ProChip Soil Insecto

ProChip – Insecto contains fungi Beauvaria Bassiana in spore form 2.5X109 cfu/gr (Organic Insectides).

Mistakes in using chemical for pests and deases controll caused soil toxicity and ecologycal imbalance. This is the main factor which responsible for pests and diseases vulnerability and variability. Ecological engineering by using organic pesticides, develop natural enemies of pests and diseases, light traps, Pheromones, environment and ecological management, are FAO recommendations and shoud be promoted intensively.

Beauveria Bassiana General Information

Beauveria bassiana, formerly known as Tritirachium shiotae, is an entomopathogenic fungus (parasitic to insects) that grows naturally in soils throughout the world. It acts as a parasite on a very wide variety of arthropods, including, whiteflies, termites, thrips, aphids, beetles,caterpillars, weevils, grasshoppers, ants, mealybugs, bedbugs and even malaria-transmitting mosquitoes. Insects vary in susceptibility to different strains. Strains have been collected from different infected insects and cultured to create a particular product for commercial use. The product is made via a bio-fermentation process. The spores (conidia) are extracted and made into a sprayable form. Beauveria bassiana was named after the Italian entomologist Agostino Bassi. He first found B bassiana in 1835 as the cause of the muscardine disease of the domesticated silkworms.

Beauveria Bassiana Mode of Action

Beauveria bassiana kills arthropods as a result of the insect coming into contact with the conidia (fungal spores). Contact is made in several ways. The most common and effective is the spray droplets landing on the pest or by walking on a treated surface. Once the fungal spores attach to the insect’s cuticle, the fungus spores germinate sending out threaded hyphae which penetrate the insect’s body and proliferate. It takes 3 to 5 days for an infected insects to die. The dead insect may serve as a source of spores for secondary spread of the fungus. An infected adult male will also transmit the fungus during mating. (Long et al. 2000).

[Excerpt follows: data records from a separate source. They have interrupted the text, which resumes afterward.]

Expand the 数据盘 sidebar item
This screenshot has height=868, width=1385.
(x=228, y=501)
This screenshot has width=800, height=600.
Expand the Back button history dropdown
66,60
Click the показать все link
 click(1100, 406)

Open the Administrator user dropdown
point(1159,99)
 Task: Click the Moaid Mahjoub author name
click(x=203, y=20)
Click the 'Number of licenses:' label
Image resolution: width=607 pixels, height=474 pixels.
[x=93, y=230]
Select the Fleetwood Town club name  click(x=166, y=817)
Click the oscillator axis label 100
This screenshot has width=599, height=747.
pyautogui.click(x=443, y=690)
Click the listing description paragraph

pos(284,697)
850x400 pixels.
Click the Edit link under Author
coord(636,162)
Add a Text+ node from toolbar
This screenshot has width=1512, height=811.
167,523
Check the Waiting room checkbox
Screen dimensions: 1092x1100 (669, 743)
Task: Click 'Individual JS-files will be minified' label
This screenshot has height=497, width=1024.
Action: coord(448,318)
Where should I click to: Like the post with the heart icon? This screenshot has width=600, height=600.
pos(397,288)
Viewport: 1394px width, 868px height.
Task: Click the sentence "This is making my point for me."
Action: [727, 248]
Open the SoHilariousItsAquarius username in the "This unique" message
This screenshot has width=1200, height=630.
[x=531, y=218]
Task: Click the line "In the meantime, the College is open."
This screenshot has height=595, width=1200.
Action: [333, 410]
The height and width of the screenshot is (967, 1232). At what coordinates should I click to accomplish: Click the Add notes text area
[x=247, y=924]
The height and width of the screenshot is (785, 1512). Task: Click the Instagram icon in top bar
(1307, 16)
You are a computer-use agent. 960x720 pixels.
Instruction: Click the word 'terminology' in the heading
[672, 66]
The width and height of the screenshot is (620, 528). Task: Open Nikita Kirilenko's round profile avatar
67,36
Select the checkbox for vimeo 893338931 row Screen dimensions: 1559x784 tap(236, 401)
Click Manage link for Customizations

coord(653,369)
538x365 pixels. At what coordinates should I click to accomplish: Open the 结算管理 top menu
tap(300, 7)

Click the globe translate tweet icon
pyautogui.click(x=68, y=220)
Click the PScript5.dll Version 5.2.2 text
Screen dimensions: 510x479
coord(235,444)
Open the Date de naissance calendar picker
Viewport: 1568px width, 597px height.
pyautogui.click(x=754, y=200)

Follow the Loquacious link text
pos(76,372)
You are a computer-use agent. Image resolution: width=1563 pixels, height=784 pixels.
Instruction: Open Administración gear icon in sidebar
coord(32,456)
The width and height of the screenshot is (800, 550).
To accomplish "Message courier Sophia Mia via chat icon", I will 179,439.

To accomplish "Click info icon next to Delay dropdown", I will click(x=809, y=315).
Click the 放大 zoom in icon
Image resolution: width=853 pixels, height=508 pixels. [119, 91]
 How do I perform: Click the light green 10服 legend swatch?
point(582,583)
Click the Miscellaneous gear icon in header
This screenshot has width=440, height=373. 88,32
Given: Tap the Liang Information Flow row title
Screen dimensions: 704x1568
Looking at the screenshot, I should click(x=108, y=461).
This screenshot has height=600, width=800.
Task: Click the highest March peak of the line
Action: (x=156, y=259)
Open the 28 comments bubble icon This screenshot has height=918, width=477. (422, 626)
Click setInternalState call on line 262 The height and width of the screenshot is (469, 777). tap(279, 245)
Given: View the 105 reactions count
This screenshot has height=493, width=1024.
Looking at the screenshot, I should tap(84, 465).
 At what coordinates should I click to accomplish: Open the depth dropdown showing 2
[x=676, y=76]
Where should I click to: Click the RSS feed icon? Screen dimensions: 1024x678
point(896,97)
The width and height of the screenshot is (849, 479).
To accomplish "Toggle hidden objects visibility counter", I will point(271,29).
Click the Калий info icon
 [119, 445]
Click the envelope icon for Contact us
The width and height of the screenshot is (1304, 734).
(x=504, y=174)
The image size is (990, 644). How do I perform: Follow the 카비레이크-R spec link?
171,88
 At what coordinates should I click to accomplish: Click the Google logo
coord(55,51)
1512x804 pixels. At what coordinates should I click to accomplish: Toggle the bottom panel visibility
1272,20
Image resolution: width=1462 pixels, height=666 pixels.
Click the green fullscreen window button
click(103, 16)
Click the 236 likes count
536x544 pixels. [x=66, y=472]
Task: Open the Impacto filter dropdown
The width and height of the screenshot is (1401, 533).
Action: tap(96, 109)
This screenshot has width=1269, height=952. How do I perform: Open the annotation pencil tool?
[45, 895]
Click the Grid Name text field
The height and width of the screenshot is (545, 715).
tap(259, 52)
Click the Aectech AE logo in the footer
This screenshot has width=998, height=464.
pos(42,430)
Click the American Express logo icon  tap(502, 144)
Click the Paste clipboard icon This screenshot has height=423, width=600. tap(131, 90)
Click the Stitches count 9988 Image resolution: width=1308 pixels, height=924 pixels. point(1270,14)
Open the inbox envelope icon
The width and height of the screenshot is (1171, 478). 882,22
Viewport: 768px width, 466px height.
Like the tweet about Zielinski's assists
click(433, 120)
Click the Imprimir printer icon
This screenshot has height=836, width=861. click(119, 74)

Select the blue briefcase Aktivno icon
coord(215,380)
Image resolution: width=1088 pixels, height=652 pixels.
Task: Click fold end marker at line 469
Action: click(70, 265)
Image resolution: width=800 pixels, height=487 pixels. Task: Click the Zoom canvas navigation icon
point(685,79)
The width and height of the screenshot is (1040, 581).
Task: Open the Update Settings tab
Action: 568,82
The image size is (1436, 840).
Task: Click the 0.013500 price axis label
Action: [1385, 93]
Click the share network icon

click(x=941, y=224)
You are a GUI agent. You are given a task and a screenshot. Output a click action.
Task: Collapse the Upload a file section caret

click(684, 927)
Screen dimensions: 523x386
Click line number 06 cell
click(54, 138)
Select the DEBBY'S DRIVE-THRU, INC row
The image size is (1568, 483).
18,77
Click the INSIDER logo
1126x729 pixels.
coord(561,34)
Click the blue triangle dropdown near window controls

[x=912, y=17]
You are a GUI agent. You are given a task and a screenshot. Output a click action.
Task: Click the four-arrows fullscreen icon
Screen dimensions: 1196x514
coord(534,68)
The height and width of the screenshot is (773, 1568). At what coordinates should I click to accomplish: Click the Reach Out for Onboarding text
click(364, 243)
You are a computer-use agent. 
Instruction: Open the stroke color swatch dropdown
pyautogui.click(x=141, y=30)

Beauveria Bassiana Mode of Application

The liquid spray should have a concentration of at least 2.5X109 viable spores. High humidity and water amplify the activity of the conidia and the infection. Fungal spores are readily killed by solar radiation. It is best to spray the plants with the anthropoid pests in the morning or late afternoon, in cool to moderate temperatures (Goettel et al. 2000, Wraight and Ramos 2002). Apply the Beauveria bassiana liquid spray to the top, as well as the undersides of the leaves, or wherever the arthropod primarily occurs. Good coverage is a must. The spores have a relatively short life cycle, so it is important that the spray has sufficient opportunity to contact the insect. For insects that bore into a plant, control is difficult. For the best results, applications should be made during the early growth stages of the insect before much damage has occurred. The speed of kill depends on the number of spores contacting the insect, insect age, susceptibility and environmental conditions.